■ **WHAT THIS TASK INVOLVES**: Show each line of the data below in which "post" occurs.
BEGIN
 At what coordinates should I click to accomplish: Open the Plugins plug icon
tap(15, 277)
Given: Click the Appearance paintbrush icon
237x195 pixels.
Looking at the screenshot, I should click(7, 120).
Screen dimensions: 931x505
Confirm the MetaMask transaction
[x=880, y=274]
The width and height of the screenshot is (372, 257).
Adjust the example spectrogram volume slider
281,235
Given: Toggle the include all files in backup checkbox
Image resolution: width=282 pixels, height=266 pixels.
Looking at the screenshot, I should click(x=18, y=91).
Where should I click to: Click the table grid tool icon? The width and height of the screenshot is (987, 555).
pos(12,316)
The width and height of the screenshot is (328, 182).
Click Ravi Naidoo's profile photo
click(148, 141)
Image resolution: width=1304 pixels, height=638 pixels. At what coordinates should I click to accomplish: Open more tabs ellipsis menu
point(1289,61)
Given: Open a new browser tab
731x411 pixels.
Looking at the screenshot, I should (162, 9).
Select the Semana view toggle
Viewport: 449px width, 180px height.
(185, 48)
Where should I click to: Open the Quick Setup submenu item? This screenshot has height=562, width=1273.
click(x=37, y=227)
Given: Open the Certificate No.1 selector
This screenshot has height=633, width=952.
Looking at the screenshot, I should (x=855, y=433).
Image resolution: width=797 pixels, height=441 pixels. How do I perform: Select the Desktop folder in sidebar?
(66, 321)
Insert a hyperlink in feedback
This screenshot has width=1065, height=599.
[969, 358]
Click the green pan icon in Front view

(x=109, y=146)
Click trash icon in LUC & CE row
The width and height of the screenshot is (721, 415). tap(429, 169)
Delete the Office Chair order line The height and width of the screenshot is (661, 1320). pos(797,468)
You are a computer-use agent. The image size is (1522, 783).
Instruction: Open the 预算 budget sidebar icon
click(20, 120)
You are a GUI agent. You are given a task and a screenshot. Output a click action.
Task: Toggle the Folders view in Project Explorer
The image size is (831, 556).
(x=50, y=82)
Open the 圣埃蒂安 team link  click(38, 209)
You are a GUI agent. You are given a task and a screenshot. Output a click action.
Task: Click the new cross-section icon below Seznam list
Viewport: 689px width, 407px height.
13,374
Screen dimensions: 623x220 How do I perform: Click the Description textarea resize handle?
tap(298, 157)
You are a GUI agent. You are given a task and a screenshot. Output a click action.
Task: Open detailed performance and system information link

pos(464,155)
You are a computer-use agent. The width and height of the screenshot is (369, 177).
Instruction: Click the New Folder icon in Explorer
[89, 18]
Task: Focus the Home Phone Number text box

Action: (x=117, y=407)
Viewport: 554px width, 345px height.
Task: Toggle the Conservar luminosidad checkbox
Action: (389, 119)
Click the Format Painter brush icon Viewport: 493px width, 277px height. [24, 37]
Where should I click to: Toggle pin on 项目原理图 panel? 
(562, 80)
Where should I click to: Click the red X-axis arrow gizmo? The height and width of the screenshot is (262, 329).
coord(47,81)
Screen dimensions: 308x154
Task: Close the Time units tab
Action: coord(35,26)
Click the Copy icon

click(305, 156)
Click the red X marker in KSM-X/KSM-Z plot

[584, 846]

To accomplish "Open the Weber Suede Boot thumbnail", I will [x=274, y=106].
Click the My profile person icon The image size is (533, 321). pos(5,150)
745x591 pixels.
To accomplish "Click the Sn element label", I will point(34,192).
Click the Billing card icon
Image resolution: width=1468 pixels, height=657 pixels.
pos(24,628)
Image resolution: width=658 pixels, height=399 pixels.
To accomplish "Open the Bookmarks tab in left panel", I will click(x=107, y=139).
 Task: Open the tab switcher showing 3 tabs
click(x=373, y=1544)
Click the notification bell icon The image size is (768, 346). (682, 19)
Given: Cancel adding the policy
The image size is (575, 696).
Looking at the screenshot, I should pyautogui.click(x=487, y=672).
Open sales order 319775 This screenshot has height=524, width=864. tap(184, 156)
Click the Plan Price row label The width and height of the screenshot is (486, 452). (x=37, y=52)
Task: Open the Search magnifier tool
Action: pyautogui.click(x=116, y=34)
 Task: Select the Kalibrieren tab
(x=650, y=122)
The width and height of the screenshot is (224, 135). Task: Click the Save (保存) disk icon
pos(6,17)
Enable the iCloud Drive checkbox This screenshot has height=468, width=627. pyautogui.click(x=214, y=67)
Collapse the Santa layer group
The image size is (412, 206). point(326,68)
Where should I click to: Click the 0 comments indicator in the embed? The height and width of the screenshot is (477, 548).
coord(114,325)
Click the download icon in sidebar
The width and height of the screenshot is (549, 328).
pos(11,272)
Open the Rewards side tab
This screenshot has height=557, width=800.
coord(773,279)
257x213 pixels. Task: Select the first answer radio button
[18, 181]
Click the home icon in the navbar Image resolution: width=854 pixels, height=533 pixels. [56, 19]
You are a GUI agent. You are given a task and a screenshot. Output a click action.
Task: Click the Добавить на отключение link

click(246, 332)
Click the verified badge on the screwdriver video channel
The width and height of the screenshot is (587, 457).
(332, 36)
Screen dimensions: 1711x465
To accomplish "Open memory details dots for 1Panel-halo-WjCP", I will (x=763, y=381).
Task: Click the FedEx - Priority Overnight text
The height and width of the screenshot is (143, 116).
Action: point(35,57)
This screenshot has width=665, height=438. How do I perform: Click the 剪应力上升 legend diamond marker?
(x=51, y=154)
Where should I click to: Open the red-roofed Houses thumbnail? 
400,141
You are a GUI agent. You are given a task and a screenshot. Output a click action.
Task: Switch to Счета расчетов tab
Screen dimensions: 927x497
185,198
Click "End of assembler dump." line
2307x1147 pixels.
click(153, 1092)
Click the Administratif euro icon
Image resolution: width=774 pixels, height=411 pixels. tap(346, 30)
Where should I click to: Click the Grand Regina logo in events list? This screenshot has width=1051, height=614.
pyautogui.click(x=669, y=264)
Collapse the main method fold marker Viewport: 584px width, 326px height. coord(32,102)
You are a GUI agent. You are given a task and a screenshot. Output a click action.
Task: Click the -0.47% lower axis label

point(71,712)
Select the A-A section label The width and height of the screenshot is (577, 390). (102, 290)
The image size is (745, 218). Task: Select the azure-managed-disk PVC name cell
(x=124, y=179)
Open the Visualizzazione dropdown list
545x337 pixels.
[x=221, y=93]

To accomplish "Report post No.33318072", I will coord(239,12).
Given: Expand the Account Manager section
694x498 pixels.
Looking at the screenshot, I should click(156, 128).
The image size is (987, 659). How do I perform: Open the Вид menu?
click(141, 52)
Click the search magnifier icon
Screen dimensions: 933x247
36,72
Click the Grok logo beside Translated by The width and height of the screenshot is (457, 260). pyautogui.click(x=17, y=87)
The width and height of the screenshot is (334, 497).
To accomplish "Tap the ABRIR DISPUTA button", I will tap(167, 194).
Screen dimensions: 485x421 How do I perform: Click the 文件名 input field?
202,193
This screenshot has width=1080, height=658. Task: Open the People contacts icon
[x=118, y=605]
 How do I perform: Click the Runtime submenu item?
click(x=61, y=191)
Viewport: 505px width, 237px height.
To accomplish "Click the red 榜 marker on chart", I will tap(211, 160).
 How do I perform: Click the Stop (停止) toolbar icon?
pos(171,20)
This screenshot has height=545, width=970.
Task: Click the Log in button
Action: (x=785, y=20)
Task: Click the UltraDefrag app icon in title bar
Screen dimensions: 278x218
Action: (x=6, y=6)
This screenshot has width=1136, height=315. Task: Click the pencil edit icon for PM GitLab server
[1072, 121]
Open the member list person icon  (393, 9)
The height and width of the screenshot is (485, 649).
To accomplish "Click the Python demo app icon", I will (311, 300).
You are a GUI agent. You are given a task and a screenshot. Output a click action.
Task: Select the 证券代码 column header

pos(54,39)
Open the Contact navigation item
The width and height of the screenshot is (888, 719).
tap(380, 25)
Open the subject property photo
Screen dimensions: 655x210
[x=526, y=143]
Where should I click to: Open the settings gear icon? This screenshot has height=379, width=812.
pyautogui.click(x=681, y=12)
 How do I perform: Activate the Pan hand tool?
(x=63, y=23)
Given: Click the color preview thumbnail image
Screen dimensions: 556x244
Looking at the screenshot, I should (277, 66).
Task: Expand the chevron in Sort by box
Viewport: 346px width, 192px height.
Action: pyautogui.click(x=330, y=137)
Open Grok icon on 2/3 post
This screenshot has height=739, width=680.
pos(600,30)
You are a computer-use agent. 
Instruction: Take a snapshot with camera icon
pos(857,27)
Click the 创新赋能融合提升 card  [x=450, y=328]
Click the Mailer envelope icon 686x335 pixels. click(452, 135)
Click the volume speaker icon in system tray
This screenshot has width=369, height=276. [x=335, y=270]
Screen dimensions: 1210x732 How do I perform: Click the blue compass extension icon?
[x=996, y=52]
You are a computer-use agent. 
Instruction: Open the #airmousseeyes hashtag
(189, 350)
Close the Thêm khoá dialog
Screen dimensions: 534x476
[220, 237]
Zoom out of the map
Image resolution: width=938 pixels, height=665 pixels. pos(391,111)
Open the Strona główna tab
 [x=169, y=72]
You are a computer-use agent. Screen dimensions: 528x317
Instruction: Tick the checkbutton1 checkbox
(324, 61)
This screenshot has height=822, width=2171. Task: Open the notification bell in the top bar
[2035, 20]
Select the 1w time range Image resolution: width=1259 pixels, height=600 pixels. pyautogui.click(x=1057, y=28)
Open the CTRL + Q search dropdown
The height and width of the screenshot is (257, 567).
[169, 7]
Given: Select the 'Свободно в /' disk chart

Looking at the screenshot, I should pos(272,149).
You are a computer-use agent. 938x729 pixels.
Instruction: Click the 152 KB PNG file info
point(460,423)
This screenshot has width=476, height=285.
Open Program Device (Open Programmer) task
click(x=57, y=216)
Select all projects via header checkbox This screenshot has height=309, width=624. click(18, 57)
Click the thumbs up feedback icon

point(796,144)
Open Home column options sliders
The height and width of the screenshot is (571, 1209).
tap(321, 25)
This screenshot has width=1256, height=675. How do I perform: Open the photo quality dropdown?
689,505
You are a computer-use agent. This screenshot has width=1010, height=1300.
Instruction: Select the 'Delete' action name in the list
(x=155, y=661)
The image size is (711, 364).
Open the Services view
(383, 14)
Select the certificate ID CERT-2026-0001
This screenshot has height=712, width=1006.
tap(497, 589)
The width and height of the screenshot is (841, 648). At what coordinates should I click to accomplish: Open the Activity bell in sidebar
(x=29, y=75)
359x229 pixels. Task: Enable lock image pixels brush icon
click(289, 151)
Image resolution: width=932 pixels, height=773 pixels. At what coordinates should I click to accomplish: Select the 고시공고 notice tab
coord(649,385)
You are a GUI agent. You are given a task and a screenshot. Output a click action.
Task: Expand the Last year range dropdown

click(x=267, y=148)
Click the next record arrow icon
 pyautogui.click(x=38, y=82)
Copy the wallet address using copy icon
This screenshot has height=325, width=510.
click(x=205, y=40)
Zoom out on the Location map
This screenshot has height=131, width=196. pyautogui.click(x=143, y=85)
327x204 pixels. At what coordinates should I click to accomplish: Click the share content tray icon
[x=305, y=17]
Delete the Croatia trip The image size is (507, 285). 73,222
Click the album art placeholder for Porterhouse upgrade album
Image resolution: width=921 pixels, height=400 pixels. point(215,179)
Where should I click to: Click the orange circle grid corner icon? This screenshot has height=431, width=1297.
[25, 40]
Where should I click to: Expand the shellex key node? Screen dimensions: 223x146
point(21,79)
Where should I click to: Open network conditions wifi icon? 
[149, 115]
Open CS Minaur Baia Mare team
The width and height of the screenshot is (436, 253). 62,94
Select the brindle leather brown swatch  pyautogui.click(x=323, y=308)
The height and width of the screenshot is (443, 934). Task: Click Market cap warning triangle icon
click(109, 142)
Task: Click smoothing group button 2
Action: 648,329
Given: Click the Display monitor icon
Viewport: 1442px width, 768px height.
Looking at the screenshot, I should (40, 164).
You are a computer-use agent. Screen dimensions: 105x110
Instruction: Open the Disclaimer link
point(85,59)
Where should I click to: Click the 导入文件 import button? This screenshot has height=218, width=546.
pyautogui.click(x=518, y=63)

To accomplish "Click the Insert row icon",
END
■ **ANSWER AREA**:
To accomplish "Report post No.33318072", I will coord(239,12).
Open Grok icon on 2/3 post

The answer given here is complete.